(Beginning of Data to examine)

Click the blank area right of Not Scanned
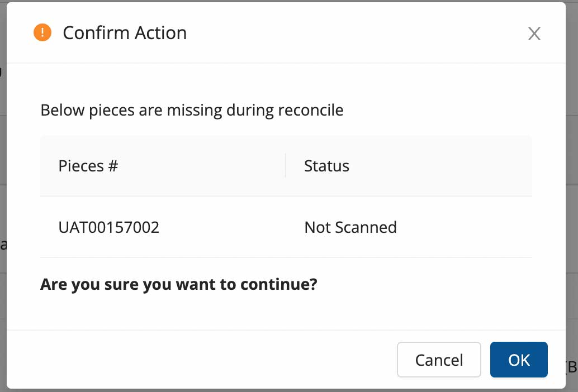The image size is (578, 392). (465, 227)
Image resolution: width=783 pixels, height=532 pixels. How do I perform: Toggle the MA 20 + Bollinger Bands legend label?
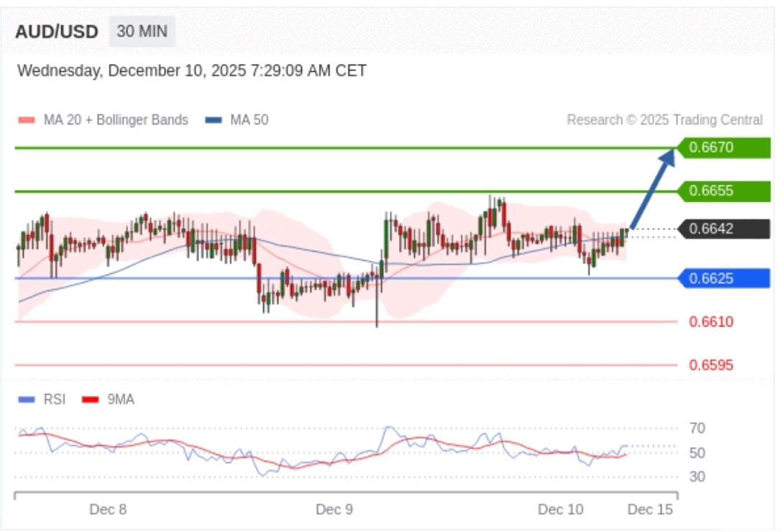point(115,120)
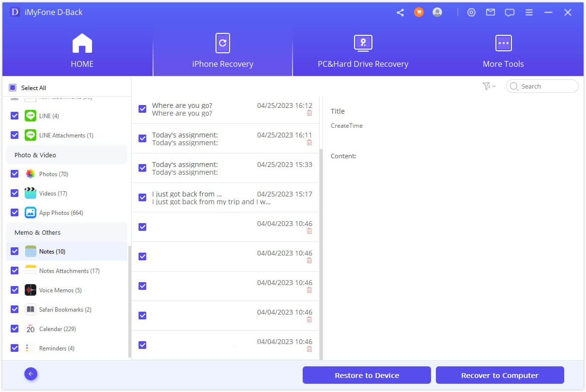Open the More Tools tab
The image size is (586, 392).
[503, 51]
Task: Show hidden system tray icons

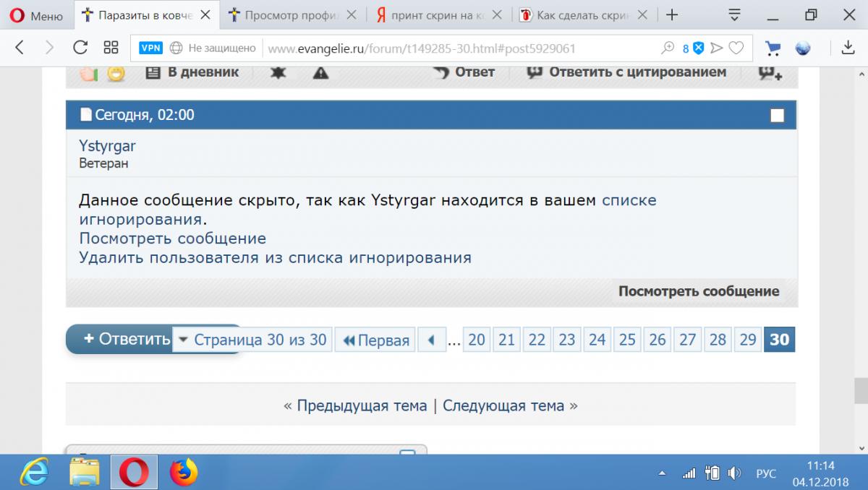Action: point(662,473)
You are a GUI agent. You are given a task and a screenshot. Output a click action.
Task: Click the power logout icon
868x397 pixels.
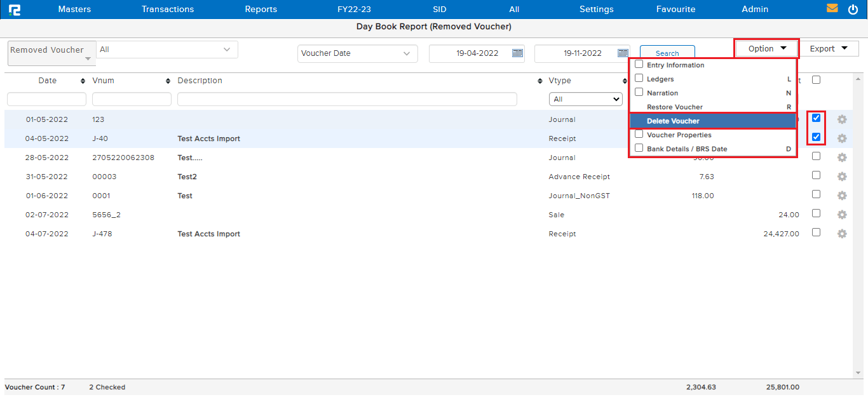(x=853, y=10)
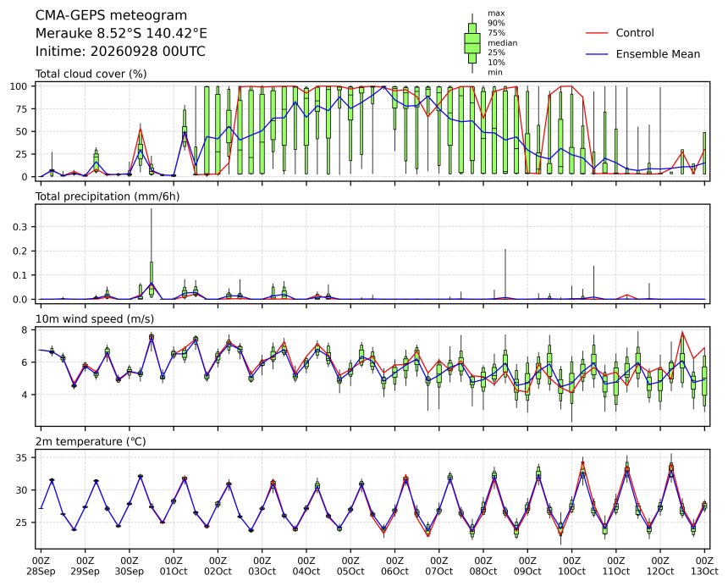728x586 pixels.
Task: Click the 00Z 28Sep time axis label
Action: click(x=41, y=566)
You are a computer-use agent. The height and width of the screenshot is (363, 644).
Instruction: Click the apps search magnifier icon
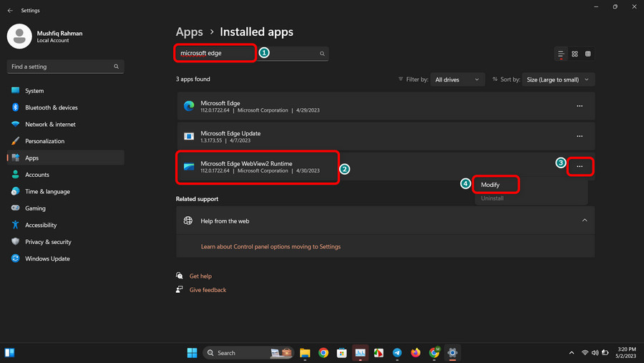(x=322, y=54)
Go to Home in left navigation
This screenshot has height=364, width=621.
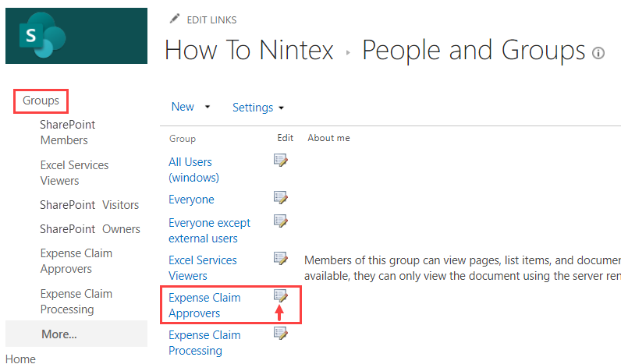(x=20, y=359)
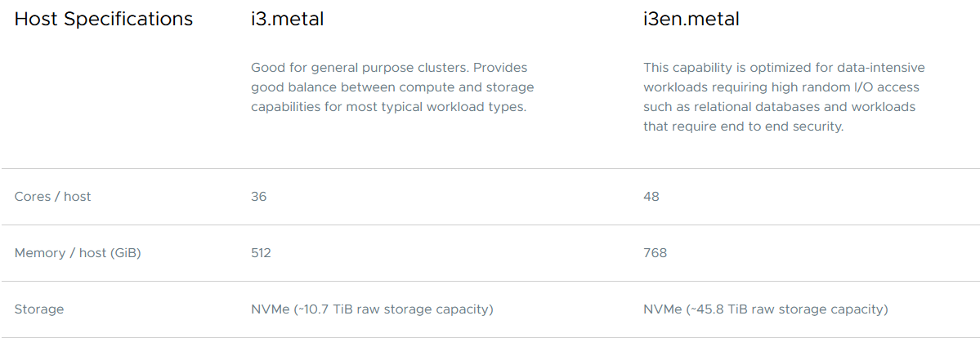The image size is (980, 338).
Task: Select the 768 memory value
Action: click(655, 253)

(End of Data to examine)

* Task item:
In the data above, each line holding "agent" is to be found and copied.

* Your response:
You are a GUI agent. You are given a task and a screenshot. Output a click action.
You are a computer-use agent. The height and width of the screenshot is (363, 644).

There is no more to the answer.